Stored items
BEGIN

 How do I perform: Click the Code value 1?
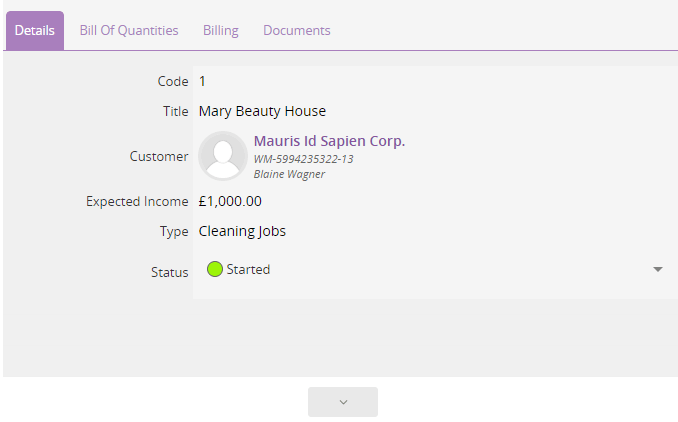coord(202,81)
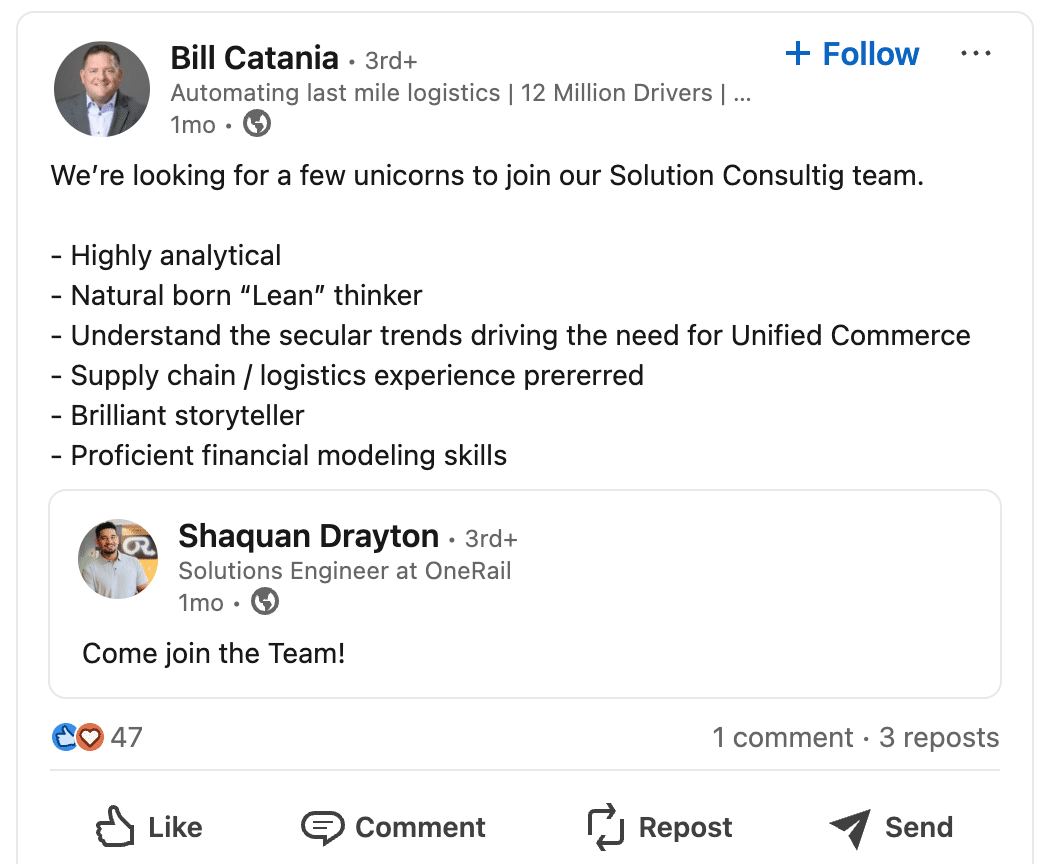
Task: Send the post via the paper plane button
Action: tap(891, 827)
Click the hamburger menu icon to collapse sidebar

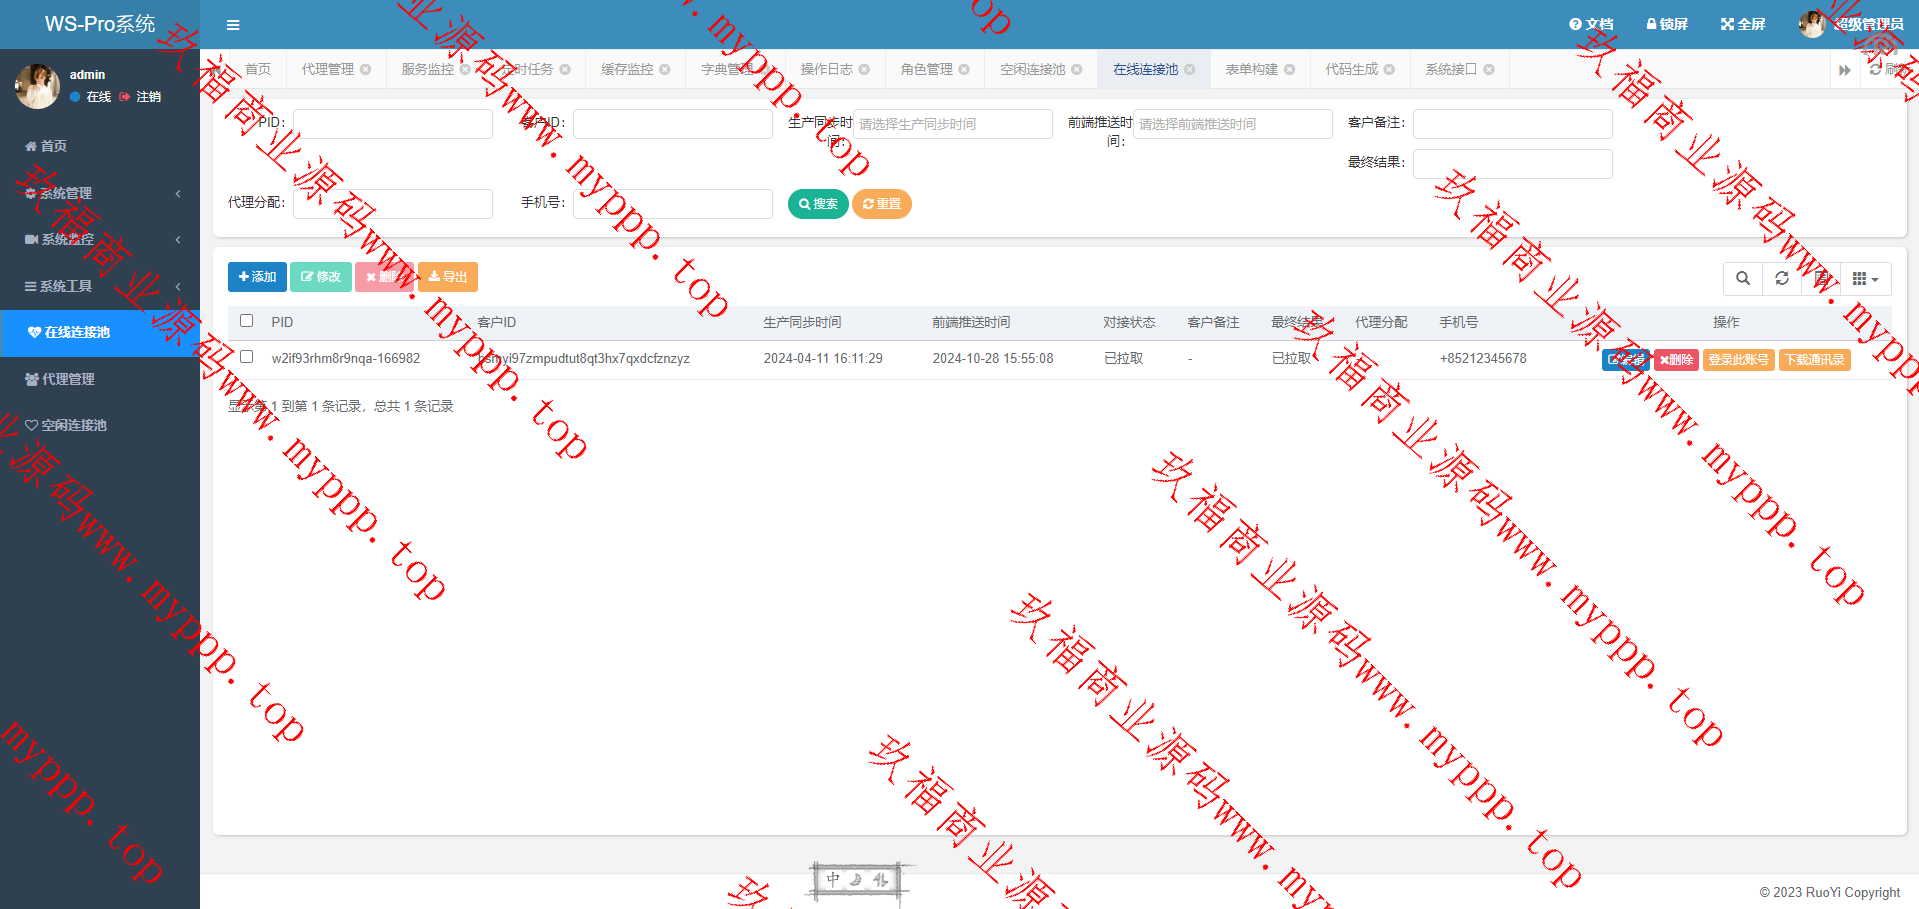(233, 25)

END

Your goal ▸ A word-for-word copy of the data, without its pictures, is what is needed.

Answer to the exercise ▸
 How do I perform: Click the Code value 1?
coord(202,81)
Task: Send the post via the paper plane button
Action: tap(891, 827)
Click the hamburger menu icon to collapse sidebar

(233, 25)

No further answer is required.